The Biggest Spiritual Mistake Addicts Make In Recovery
‘If you do exactly what I tell you to do,’ said my first sponsor in cocaine anonymous, ‘you’ll never have to use again.’
My eyes lit up.
‘What I want you to do now,’ he continued, ‘as soon as you get out of bed each morning is to get on your hands and knees and pray for a sober and clean day.’
I nodded repeatedly.
‘And last thing at night, before you go to bed, get on your hands and knees again and say, “Thank you, God, for keeping me sober.”’
Off into the dark yonder, I went, praying morning and night for the next five years, at times pleading and begging God for another sober day.
I wasted a lot of time praying for sobriety in recovery.
Although my first sponsor was sincere, the truth was nothing could keep me sober and clean, not even prayers to God.
Santa Clauss is Coming To Town
“We are careful never to pray for our own selfish ends. Many of us have wasted a lot of time doing that and it doesn’t work. You can easily see why.” ~ The Big Book, page 87.
Addicts praying to stay sober are committing the number one cardinal sin in recovery and have missed the essence of what prayer is about.
Prayer is not about outright wants and demands.
Just asking for things without any new lived experience is immature and foolish. Where is the growth?
Hoping that a bunch of desperate words put out there will magically manifest, law of attraction style, what we want, is delusional.
This is the easier and softer route of doing recovery, working it on our terms, which, for the chronic relapser, does not work.
Recovery isn’t about you anymore; it’s about how you can be helpful to others and make a difference.
Praying for a specific need and result uses God as a Santa Clauss figure. Prayer becomes a fantasy wish list of everything you want to make you happy and your life easier.
When what we really need is a psyche change.
‘Prayer doesn’t change your reality or circumstances it changes the pray-er.’ ~ Herb K.
What we really need is a meaningful purpose.
Kneel Before the Throne of the Invisible God
“Prayer is a positive mental transaction within your own mind.

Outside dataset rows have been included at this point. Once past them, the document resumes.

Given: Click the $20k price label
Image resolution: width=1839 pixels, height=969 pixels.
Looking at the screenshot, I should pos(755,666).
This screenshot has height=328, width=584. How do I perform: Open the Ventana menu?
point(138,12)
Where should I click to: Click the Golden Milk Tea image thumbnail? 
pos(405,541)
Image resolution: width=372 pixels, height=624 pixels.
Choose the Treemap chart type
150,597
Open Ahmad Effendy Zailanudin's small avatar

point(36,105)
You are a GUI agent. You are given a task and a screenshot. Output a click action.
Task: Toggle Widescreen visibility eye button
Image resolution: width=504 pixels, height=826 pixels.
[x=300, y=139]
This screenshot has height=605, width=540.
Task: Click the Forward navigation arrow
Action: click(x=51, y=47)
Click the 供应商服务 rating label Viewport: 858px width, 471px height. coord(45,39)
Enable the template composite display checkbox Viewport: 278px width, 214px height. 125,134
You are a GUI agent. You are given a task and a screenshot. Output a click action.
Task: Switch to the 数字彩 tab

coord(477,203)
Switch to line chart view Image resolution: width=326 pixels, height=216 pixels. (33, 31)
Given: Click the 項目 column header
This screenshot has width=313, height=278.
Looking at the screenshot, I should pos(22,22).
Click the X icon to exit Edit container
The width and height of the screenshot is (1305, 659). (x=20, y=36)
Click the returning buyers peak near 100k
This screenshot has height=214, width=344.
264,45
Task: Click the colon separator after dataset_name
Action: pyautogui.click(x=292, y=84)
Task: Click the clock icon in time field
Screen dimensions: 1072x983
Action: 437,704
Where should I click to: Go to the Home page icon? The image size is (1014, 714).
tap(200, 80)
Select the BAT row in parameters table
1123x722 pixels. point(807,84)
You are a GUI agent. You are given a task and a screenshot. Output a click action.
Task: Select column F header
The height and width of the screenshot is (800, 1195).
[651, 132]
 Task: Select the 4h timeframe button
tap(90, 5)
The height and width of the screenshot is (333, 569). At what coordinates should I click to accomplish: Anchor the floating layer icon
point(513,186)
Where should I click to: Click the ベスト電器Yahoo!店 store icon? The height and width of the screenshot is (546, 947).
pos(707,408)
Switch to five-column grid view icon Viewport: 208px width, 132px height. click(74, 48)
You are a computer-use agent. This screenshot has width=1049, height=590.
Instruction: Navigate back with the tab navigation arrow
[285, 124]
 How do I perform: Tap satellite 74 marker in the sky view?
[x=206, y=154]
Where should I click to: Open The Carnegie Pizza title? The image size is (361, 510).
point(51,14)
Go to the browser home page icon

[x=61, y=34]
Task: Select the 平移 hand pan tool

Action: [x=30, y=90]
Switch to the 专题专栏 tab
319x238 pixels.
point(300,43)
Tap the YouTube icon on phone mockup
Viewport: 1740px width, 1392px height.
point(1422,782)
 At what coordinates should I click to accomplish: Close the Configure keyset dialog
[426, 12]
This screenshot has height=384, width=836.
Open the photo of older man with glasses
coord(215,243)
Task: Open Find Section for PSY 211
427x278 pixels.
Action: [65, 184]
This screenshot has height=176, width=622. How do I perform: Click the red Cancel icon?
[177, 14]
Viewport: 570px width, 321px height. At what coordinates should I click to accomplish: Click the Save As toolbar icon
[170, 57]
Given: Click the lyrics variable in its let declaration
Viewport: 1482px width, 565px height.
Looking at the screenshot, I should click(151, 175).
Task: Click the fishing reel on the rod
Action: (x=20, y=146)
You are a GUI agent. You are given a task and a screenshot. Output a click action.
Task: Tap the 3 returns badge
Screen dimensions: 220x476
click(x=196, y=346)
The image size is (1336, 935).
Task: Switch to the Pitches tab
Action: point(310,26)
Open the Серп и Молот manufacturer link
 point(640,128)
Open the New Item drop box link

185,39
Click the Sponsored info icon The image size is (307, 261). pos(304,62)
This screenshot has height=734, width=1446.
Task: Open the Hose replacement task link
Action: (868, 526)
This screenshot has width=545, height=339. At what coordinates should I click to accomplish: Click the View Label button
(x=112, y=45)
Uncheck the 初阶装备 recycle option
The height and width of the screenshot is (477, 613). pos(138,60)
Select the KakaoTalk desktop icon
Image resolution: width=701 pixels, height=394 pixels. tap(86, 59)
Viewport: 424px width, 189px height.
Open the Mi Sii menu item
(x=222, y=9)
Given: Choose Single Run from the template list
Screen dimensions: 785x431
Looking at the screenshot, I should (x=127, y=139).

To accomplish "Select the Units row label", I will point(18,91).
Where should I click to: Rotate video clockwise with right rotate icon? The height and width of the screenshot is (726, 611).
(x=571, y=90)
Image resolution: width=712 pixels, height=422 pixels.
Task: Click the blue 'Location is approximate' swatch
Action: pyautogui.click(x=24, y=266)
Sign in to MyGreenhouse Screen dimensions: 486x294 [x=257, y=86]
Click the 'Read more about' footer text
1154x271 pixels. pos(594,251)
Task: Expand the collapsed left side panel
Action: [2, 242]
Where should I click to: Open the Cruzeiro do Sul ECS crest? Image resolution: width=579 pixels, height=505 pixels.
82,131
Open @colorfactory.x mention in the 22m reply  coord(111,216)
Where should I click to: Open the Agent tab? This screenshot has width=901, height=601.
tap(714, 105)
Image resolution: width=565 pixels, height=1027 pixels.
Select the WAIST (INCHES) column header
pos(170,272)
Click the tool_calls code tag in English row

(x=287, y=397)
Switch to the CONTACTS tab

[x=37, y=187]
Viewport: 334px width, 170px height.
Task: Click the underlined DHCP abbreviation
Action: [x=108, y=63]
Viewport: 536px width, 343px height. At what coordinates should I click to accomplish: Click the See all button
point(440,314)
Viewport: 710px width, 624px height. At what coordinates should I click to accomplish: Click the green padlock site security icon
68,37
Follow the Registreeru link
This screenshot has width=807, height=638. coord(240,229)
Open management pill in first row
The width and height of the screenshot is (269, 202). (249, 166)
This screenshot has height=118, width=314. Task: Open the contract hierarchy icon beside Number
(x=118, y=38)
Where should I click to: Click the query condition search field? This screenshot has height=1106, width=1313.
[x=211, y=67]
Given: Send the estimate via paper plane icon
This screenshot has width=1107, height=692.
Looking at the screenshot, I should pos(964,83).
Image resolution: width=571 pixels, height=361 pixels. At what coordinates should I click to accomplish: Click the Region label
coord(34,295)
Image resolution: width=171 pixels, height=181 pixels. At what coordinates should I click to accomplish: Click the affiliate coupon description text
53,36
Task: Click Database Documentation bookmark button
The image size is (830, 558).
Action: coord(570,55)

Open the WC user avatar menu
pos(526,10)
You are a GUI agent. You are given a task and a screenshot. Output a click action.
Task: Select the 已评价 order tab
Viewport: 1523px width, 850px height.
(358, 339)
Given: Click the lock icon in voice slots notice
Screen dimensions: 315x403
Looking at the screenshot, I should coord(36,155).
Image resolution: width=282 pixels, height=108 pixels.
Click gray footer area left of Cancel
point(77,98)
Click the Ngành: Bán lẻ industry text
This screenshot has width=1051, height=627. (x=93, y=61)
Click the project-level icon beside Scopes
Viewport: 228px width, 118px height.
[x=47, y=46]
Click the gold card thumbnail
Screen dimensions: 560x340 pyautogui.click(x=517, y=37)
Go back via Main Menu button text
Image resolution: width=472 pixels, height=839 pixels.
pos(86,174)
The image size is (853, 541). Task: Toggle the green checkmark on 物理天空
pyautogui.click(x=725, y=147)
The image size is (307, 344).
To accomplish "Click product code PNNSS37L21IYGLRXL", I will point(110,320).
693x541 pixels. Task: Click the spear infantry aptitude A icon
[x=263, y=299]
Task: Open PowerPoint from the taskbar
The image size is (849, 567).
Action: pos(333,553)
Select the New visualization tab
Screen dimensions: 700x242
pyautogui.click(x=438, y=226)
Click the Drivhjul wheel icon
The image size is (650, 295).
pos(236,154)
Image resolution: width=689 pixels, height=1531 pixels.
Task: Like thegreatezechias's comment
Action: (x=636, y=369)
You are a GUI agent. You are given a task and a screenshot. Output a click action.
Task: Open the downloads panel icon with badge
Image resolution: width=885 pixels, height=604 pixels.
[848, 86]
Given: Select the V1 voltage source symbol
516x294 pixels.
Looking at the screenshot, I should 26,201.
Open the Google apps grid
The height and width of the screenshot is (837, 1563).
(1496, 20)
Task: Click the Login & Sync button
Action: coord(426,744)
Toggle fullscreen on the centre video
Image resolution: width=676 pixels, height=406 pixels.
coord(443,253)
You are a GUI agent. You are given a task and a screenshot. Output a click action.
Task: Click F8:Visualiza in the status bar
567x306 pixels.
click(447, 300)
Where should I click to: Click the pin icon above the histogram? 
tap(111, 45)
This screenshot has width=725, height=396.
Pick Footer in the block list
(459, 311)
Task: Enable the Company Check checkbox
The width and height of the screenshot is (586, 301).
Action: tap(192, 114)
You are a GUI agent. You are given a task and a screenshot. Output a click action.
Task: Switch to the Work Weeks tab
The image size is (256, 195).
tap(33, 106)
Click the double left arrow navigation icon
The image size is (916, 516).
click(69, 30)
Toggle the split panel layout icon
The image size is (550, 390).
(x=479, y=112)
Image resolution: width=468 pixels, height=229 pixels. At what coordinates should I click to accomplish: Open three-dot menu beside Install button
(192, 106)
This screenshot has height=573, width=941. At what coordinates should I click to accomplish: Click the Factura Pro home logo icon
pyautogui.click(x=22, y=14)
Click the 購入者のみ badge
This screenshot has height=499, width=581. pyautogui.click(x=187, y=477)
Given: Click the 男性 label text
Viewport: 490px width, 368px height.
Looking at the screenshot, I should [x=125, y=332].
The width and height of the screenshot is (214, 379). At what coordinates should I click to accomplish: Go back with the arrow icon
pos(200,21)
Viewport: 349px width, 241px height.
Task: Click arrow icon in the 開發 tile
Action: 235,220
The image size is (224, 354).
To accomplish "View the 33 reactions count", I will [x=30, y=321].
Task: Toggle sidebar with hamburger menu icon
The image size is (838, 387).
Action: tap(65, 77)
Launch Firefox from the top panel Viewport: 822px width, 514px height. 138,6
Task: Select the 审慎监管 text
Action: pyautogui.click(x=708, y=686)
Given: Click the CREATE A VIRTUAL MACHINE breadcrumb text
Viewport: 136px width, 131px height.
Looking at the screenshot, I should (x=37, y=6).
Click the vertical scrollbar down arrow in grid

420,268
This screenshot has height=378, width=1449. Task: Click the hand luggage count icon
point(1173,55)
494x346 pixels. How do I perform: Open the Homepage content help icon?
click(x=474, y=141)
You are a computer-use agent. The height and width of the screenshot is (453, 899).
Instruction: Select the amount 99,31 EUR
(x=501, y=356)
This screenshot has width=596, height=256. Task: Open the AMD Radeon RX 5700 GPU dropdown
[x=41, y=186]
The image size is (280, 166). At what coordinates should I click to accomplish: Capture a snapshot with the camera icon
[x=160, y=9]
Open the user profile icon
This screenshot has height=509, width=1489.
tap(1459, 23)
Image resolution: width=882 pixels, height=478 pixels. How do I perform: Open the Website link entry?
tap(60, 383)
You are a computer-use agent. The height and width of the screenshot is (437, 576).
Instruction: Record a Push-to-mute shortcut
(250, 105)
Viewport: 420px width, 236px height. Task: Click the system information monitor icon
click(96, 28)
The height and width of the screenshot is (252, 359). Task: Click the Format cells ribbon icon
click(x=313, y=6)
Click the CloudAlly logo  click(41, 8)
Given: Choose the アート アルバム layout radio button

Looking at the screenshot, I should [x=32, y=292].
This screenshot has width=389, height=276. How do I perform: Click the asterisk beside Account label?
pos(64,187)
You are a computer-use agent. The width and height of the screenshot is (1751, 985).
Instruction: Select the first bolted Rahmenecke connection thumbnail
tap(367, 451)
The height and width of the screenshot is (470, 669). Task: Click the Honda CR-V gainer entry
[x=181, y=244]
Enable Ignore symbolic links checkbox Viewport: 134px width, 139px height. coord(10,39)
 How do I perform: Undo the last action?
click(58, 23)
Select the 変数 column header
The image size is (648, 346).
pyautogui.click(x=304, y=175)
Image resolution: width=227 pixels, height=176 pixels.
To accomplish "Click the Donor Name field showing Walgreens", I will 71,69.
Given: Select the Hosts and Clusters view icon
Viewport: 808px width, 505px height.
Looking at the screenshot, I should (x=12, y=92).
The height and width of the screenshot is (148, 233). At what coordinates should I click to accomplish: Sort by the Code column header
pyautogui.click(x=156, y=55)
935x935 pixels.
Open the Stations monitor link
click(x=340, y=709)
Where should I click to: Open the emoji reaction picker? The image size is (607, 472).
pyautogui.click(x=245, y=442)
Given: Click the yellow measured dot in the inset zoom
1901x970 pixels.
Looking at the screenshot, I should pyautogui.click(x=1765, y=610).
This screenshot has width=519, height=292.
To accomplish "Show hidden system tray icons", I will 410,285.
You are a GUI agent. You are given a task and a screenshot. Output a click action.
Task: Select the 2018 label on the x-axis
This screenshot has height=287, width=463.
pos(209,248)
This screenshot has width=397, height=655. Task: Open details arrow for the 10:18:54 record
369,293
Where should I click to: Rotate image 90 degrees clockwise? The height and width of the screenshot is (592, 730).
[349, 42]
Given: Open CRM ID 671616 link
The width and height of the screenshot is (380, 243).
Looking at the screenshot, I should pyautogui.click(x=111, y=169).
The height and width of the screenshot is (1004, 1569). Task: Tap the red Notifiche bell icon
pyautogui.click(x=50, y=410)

Prayer is what you say about yourself, within yourself.” ~ Rev Ike
So, what is prayer then?
Prayer is a request for assistance or help.
It’s a form of focused meditation. Its intention is the effective transmission and communication of thoughts and feelings.
In fact, prayer goes hand in glove with meditation — what guidance you ask for in prayer, you listen to what is revealed in meditation.
Prayer is talking to God. Meditation is listening to God.
But the revelation doesn’t stop at the meditation cushion. More will be revealed in your daily life experience.
Any information shown in this process that is acted upon will lead you to a new experience, guiding you to an answer and, undoubtedly, another question.
That’s how prayers are answered.
Prayer is about growth and consciousness.
And in recovery, the answer is always in the form of a question asked in prayer.
The Only Thing You Know for Sure Is That You Don’t Know
“Please set it all aside so that I can be taken to a place I have never been, a place I don’t yet know exists.” ~ The Set Aside Prayer
Prayers can’t be answered when you’re filled with wants and needs. You’re blocked. No real transformation can occur, no matter how much information you have.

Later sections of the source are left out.